• **TASK GOAL**: Update the rows from the line with "Click the brown" to the line with "click(x=263, y=201)" by replacing "Sign up" with "Log in", and return only those lines with everything else unchanged.

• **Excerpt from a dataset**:
########################################

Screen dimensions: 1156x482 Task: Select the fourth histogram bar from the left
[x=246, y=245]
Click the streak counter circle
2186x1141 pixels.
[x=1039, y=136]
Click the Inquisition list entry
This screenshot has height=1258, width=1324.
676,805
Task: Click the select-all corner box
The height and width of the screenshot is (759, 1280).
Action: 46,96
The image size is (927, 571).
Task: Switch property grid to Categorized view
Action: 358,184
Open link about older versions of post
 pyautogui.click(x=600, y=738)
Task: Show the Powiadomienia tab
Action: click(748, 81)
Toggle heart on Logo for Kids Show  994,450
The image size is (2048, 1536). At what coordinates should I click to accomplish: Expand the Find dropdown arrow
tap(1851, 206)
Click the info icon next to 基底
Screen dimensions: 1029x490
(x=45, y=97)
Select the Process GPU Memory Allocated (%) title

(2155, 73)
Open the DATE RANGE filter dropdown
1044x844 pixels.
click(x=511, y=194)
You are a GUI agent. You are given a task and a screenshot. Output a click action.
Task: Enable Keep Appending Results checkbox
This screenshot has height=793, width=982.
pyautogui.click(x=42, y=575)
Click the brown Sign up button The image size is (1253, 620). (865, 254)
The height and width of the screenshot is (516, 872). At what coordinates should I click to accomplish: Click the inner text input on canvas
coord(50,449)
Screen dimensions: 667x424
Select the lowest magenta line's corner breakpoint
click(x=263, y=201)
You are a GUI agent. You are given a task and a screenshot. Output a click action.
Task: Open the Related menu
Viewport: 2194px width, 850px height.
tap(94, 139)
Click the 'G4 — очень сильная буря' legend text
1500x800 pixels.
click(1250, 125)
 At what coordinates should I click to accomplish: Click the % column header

########################################

• **OUTPUT OF THE TASK**:
Click the brown Log in button The image size is (1253, 620). (865, 254)
The height and width of the screenshot is (516, 872). At what coordinates should I click to accomplish: Click the inner text input on canvas
coord(50,449)
Screen dimensions: 667x424
Select the lowest magenta line's corner breakpoint
click(x=263, y=201)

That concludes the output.